> [Assigned task] Look for the string "computer" in the listing below and copy every line in which it appears.

══ Source information ══

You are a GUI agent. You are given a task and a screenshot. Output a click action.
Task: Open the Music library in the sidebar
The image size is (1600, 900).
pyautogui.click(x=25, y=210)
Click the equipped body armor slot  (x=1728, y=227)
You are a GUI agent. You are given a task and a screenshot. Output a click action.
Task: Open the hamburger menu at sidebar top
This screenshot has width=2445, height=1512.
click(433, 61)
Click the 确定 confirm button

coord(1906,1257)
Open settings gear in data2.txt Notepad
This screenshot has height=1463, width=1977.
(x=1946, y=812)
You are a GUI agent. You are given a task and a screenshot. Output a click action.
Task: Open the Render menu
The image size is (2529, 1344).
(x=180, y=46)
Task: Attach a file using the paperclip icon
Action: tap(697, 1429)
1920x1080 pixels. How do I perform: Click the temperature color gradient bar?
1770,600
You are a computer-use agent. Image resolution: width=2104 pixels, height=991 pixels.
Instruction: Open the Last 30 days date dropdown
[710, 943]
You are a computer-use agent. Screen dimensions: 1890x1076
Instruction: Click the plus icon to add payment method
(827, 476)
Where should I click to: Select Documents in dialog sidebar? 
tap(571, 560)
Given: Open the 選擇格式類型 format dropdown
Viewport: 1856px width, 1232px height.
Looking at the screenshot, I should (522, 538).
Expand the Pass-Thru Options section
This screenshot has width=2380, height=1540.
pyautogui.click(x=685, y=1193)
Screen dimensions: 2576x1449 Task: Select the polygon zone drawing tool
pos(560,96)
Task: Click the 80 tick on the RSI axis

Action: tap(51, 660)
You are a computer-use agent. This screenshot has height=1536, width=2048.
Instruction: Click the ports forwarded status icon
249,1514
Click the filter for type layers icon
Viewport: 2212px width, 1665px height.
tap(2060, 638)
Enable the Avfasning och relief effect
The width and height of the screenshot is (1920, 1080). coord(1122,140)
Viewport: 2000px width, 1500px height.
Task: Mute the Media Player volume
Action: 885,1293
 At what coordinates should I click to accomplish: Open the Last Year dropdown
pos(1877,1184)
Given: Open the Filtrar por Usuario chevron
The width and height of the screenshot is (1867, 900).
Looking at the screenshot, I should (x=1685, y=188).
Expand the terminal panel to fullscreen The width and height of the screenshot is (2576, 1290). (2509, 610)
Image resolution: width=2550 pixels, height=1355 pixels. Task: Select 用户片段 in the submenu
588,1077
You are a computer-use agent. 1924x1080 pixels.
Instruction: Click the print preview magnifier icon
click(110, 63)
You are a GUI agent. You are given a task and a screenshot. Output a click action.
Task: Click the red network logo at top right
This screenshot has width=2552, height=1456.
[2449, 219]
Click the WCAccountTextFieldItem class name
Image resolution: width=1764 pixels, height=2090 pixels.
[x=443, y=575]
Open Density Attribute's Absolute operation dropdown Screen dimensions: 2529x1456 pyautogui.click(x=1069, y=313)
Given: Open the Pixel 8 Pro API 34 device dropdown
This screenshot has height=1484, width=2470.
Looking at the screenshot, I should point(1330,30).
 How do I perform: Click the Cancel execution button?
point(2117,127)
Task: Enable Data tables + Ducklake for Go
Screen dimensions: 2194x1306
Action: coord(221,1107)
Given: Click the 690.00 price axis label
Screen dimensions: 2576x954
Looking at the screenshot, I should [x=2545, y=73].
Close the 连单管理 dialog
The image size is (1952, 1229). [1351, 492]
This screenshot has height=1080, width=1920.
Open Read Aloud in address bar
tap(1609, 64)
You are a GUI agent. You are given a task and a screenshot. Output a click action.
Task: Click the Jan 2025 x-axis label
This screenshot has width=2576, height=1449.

═══

> [Response to this exercise]
You are a computer-use agent. Image resolution: width=2104 pixels, height=991 pixels.
You are a computer-use agent. Screen dimensions: 1890x1076
You are a computer-use agent. This screenshot has height=1536, width=2048.
You are a computer-use agent. 1924x1080 pixels.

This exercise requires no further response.